There are better feature representations (such as SIFT) which define a "feature" in an image in such a way as to be scale and rotation invariant (you can match the feature against scaled and transformed versions of itself). There are also much better ways to track across frames of video data.

Given that Meta has infrared and RGB stereo cameras it has a lot more information to work with. I hope they can make it work well under all situations, but I am skeptical.

Thank you for the explanation. I was mostly thinking about the case of tracking something like a piece of paper in front of a wooden desk.

I can see how tracking the scale and orientation of field of view filling single color objects would be difficult/impossible.
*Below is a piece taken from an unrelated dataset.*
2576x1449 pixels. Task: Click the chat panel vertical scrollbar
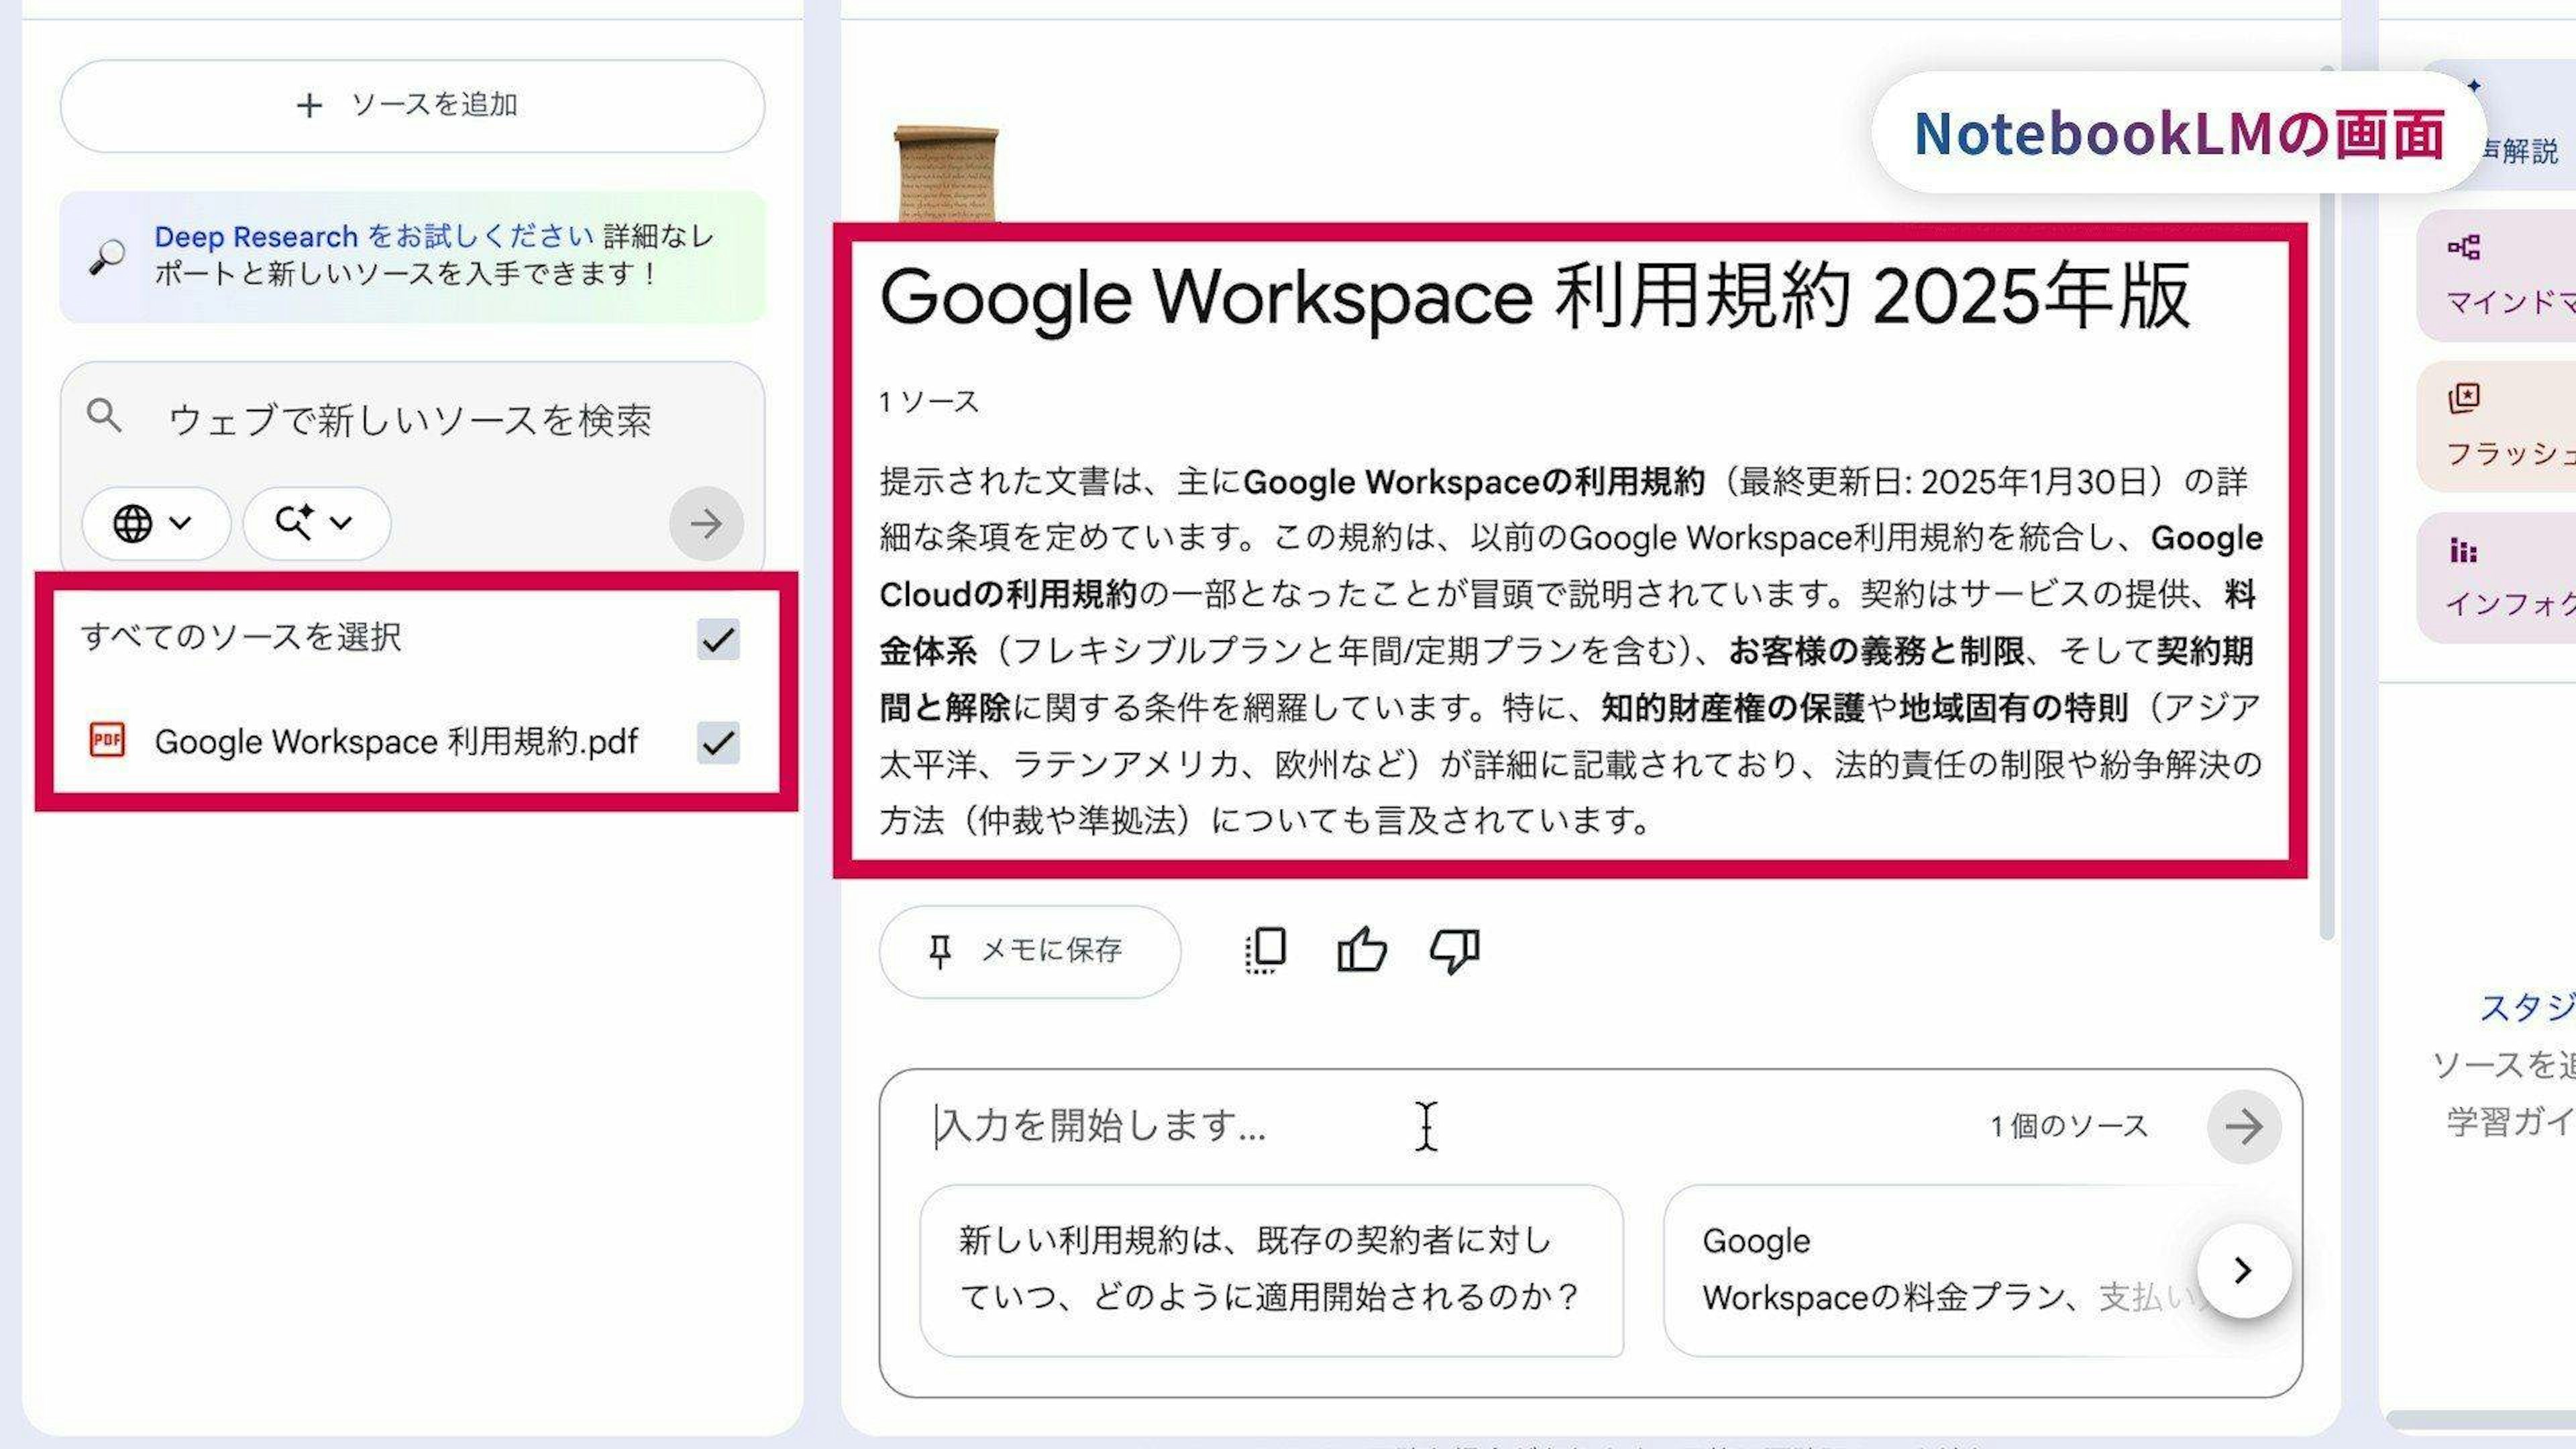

It doesn't seem like these worst case scenarios would come up much in real world use. It's fairly rare to encounter situations where one's entire field of view is filled with one (featureless) color. I would image that a wide field of view for the cameras would help greatly with this problem.

Without any texture it's practically impossible to locate and track any feature points on the wall. Most vision algorithms use "corners" (feature points) that can be matched/tracked.

A way to get around that is to use an infrared setup like the kinect to project a pattern onto object, but I'm pretty sure that wouldn't work if both the projector and the object are moving.

No, it works for moving projectors as long as the camera is moving as well.

http://www.youtube.com/watch?v=CSBDY0RuhS4 http://www.youtube.com/watch?v=Sw4RvwhQ73E

since you could assume that the projector is standing still and everything else is moving, the same should be true for the inverse and all points inbetween.

It depends - tracking a white piece of paper on a snowy backdrop is definitely a hard challenge ;)

But all in all, I wouldn't say it is. In undergrad the final project of my computer vision class was to track a soccer ball over video frames. White circular object against mostly green backdrop- fairly straightforward.

I'm pretty sure what Meron meant was getting the orientation of walls so that they can project stuff on top of them.